SUPPLIED RECORDS:
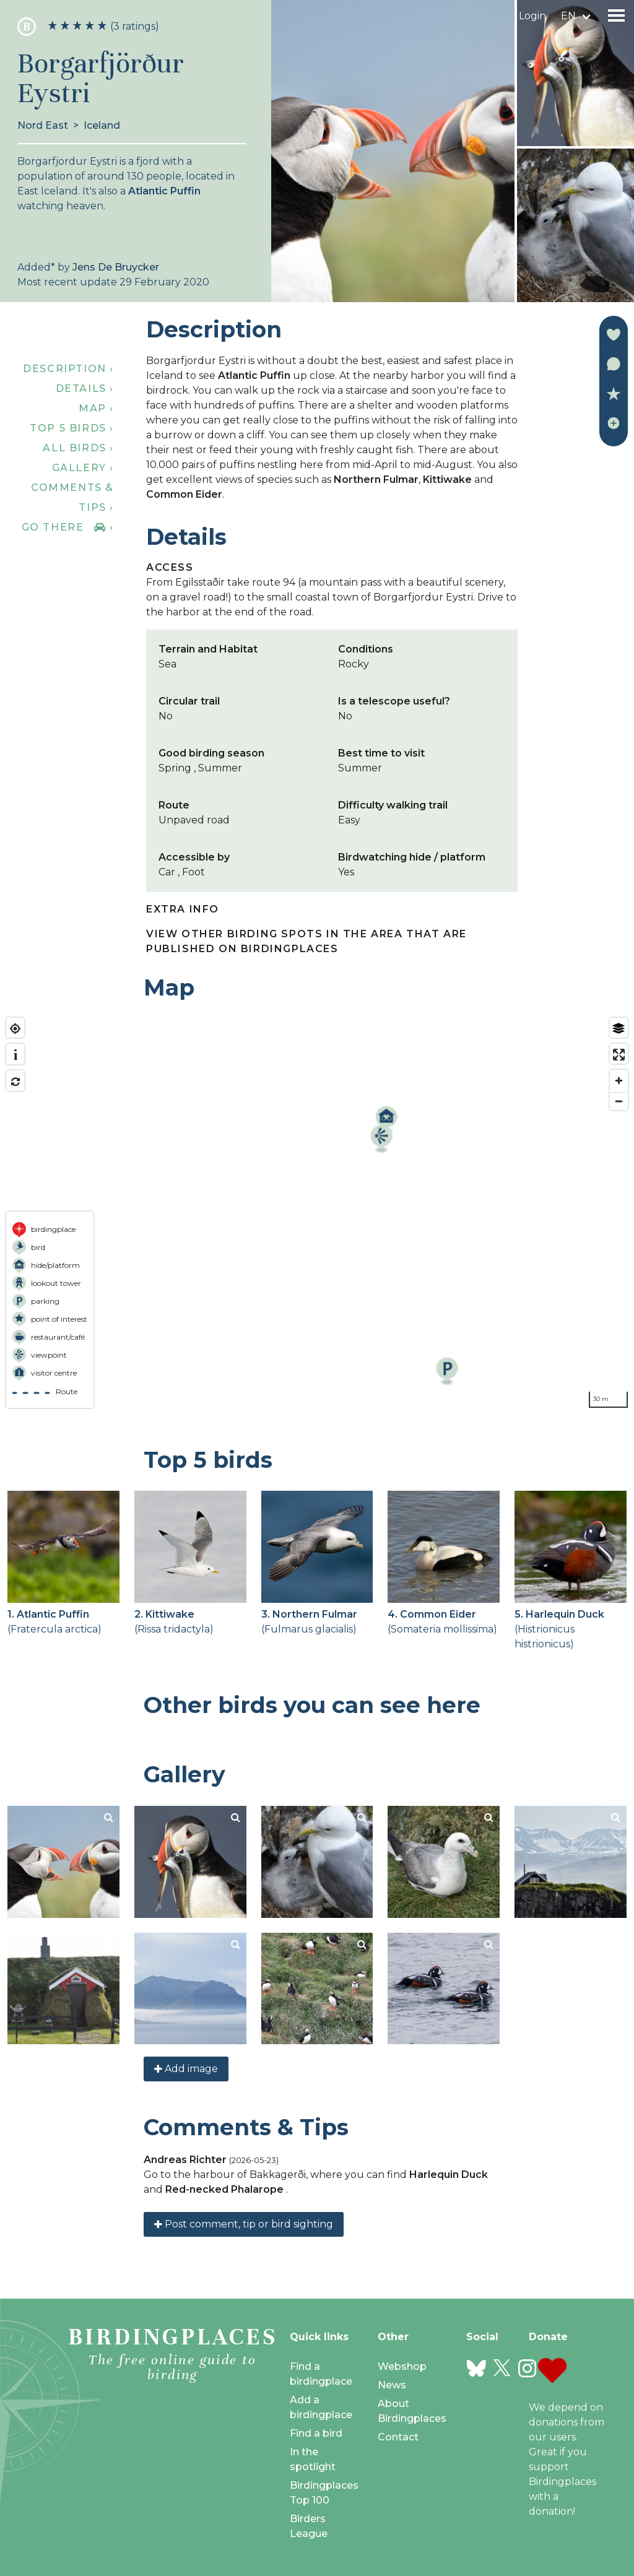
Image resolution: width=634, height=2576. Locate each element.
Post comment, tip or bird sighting (243, 2224)
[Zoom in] (619, 1081)
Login (532, 16)
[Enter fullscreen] (619, 1055)
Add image (186, 2069)
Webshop (402, 2366)
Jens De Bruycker (115, 267)
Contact (398, 2437)
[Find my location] (15, 1029)
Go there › (68, 527)
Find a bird (316, 2433)
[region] (317, 1213)
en (568, 16)
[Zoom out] (619, 1101)
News (392, 2385)
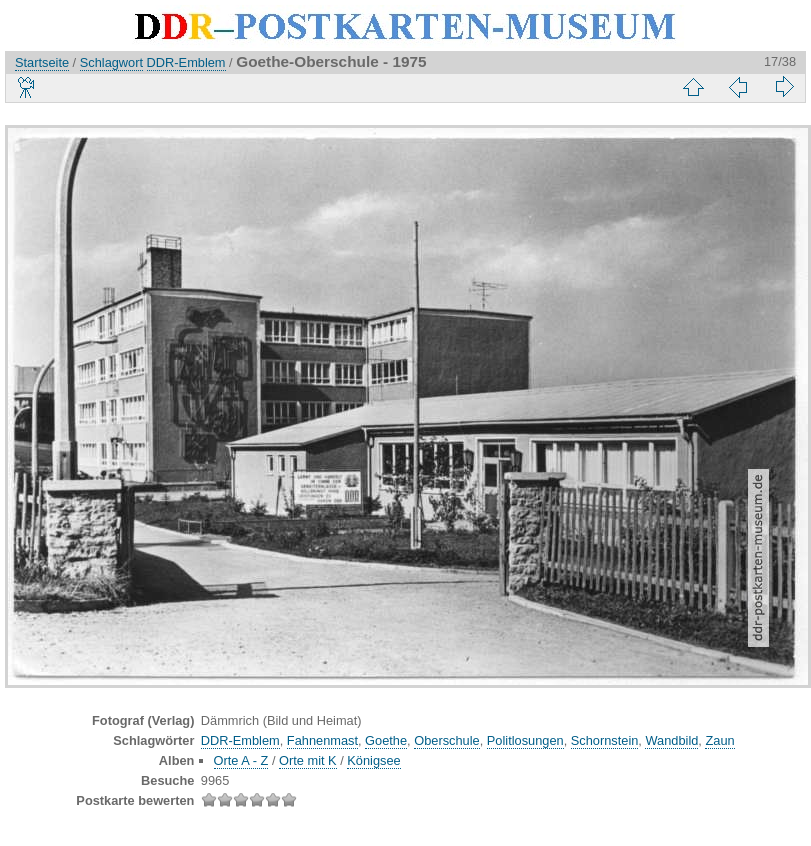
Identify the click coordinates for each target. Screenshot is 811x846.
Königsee (373, 760)
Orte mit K (308, 760)
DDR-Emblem (186, 62)
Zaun (719, 740)
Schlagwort (111, 62)
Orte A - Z (241, 760)
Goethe (386, 740)
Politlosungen (525, 740)
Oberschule (446, 740)
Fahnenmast (322, 740)
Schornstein (605, 740)
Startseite (42, 62)
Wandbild (671, 740)
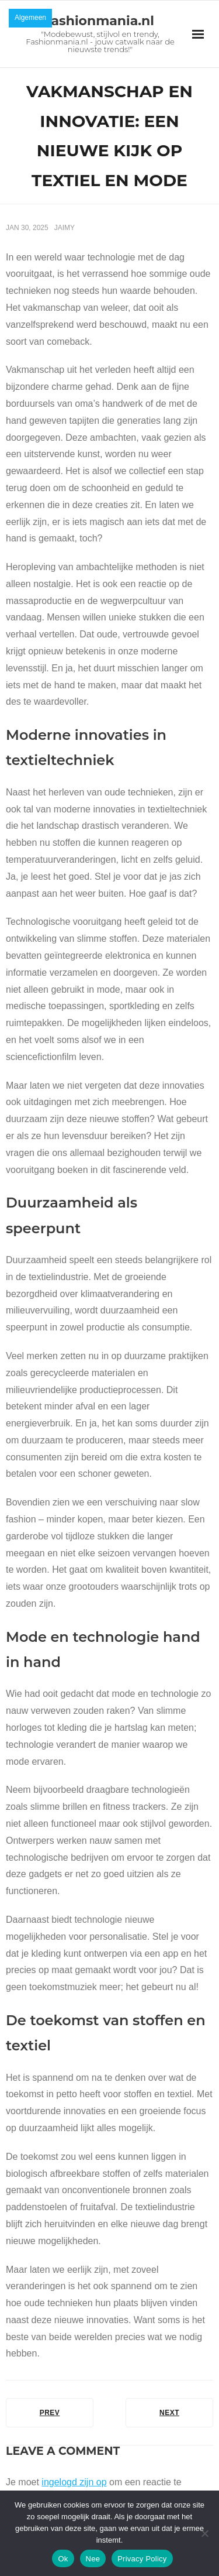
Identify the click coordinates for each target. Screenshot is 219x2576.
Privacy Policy (141, 2558)
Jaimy (64, 228)
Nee (93, 2558)
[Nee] (204, 2533)
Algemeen (30, 17)
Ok (63, 2558)
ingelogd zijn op (73, 2482)
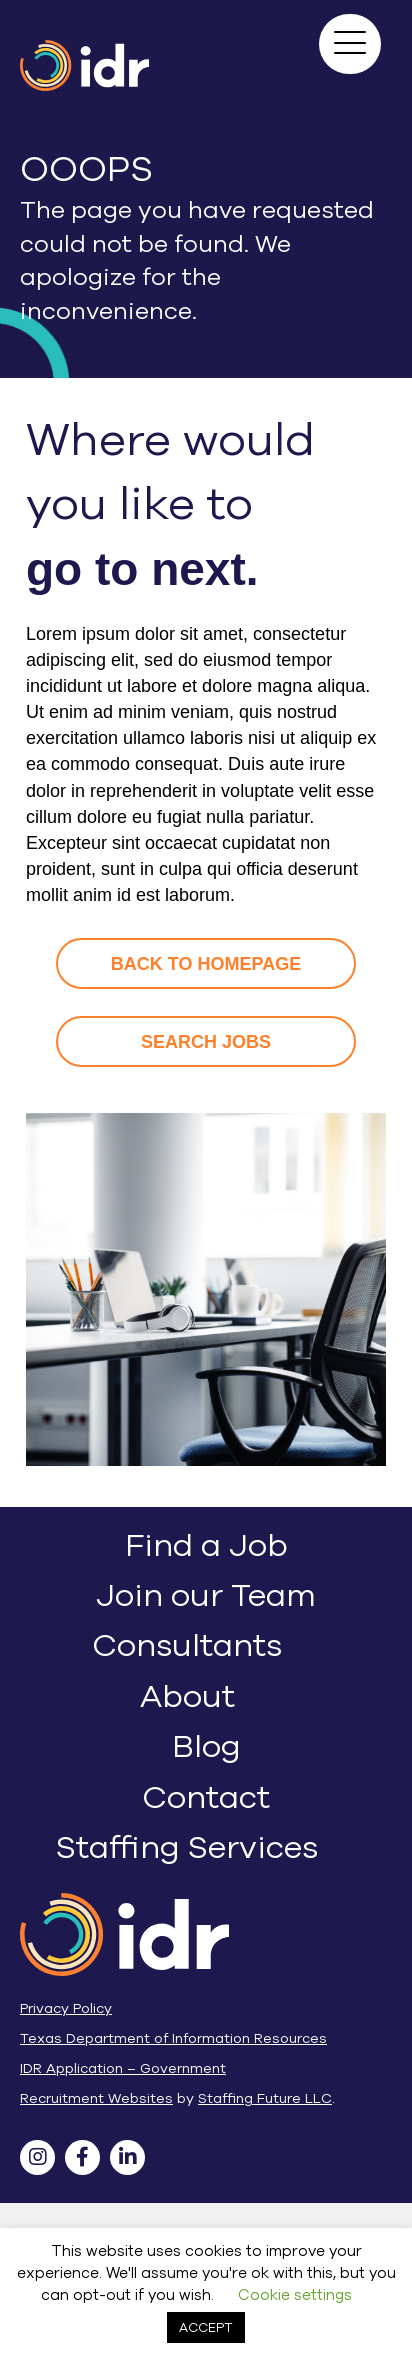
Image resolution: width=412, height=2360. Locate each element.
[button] (350, 44)
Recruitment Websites (96, 2098)
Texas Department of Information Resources (173, 2038)
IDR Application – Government (123, 2068)
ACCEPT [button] (206, 2327)
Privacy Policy (66, 2008)
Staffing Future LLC (265, 2098)
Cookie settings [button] (295, 2295)
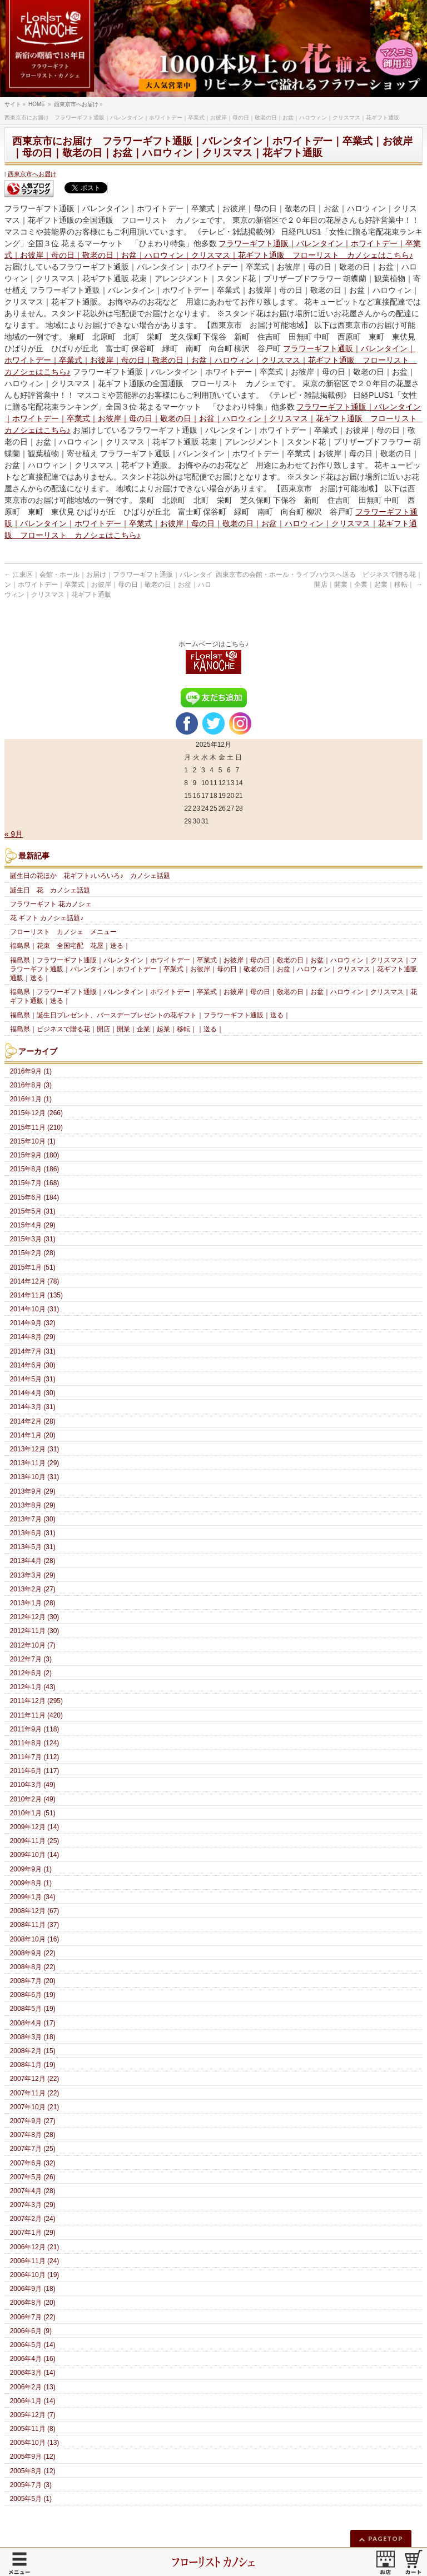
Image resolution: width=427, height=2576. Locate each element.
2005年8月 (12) (33, 2471)
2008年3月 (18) (33, 2037)
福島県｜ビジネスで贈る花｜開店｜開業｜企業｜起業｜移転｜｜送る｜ (117, 1029)
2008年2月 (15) (33, 2051)
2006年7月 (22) (33, 2317)
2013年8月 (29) (33, 1505)
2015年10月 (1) (33, 1141)
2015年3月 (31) (33, 1239)
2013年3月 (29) (33, 1575)
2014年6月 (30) (33, 1365)
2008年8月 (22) (33, 1967)
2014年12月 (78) (34, 1281)
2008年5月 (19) (33, 2009)
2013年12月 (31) (34, 1449)
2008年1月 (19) (33, 2065)
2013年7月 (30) (33, 1519)
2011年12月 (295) (36, 1701)
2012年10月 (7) (33, 1645)
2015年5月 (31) (33, 1211)
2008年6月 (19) (33, 1995)
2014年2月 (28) (33, 1421)
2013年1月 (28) (33, 1603)
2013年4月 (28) (33, 1561)
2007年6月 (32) (33, 2163)
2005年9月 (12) (33, 2456)
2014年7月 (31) (33, 1351)
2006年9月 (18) (33, 2289)
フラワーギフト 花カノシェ (51, 904)
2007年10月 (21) (34, 2107)
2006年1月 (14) (33, 2401)
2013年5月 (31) (33, 1547)
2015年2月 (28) (33, 1253)
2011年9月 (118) (34, 1729)
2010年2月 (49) (33, 1799)
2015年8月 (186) (34, 1169)
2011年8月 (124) (34, 1743)
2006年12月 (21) (34, 2247)
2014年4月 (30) (33, 1393)
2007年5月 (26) (33, 2177)
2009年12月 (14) (34, 1827)
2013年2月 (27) (33, 1589)
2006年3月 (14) (33, 2373)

PROBLEM STATEMENT: Reproduce all of the material above line for line, without alteration, and leave out the pictures.

WORKED SOLUTION:
Image resolution: width=634, height=2576. Locate each element.
Post comment, tip or bird sighting (243, 2224)
[Zoom in] (619, 1081)
Login (532, 16)
[Enter fullscreen] (619, 1055)
Add image (186, 2069)
Webshop (402, 2366)
Jens De Bruycker (115, 267)
Contact (398, 2437)
[Find my location] (15, 1029)
Go there › (68, 527)
Find a bird (316, 2433)
[region] (317, 1213)
en (568, 16)
[Zoom out] (619, 1101)
News (392, 2385)
Identify the click coordinates for each target. Screenshot is 811x846.
Königsee (373, 760)
Orte mit K (308, 760)
DDR-Emblem (186, 62)
Zaun (719, 740)
Schlagwort (111, 62)
Orte A - Z (241, 760)
Goethe (386, 740)
Politlosungen (525, 740)
Oberschule (446, 740)
Fahnenmast (322, 740)
Schornstein (605, 740)
Startseite (42, 62)
Wandbild (671, 740)
Identify the click coordinates for each target. Screenshot is 219x2576.
Privacy Policy (141, 2558)
Jaimy (64, 228)
Nee (93, 2558)
[Nee] (204, 2533)
Algemeen (30, 17)
Ok (63, 2558)
ingelogd zijn op (73, 2482)
Image resolution: width=412, height=2360. Locate each element.
[button] (350, 44)
Recruitment Websites (96, 2098)
Texas Department of Information Resources (173, 2038)
IDR Application – Government (123, 2068)
ACCEPT [button] (206, 2327)
Privacy Policy (66, 2008)
Staffing Future LLC (265, 2098)
Cookie settings [button] (295, 2295)
Image resolution: width=427, height=2576. Locate each element.
2005年8月 (12) (33, 2471)
2008年3月 (18) (33, 2037)
福島県｜ビジネスで贈る花｜開店｜開業｜企業｜起業｜移転｜｜送る｜ (117, 1029)
2008年2月 (15) (33, 2051)
2006年7月 (22) (33, 2317)
2013年8月 (29) (33, 1505)
2015年10月 (1) (33, 1141)
2015年3月 (31) (33, 1239)
2013年3月 (29) (33, 1575)
2014年6月 (30) (33, 1365)
2008年8月 (22) (33, 1967)
2014年12月 (78) (34, 1281)
2008年5月 (19) (33, 2009)
2013年12月 (31) (34, 1449)
2008年1月 (19) (33, 2065)
2013年7月 (30) (33, 1519)
2011年12月 (295) (36, 1701)
2012年10月 (7) (33, 1645)
2015年5月 (31) (33, 1211)
2008年6月 (19) (33, 1995)
2014年2月 (28) (33, 1421)
2013年1月 (28) (33, 1603)
2013年4月 (28) (33, 1561)
2007年6月 (32) (33, 2163)
2005年9月 (12) (33, 2456)
2014年7月 (31) (33, 1351)
2006年9月 (18) (33, 2289)
フラワーギフト 花カノシェ (51, 904)
2007年10月 (21) (34, 2107)
2006年1月 (14) (33, 2401)
2013年5月 (31) (33, 1547)
2015年2月 (28) (33, 1253)
2011年9月 (118) (34, 1729)
2010年2月 (49) (33, 1799)
2015年8月 (186) (34, 1169)
2011年8月 (124) (34, 1743)
2006年12月 (21) (34, 2247)
2014年4月 (30) (33, 1393)
2007年5月 (26) (33, 2177)
2009年12月 (14) (34, 1827)
2013年2月 (27) (33, 1589)
2006年3月 (14) (33, 2373)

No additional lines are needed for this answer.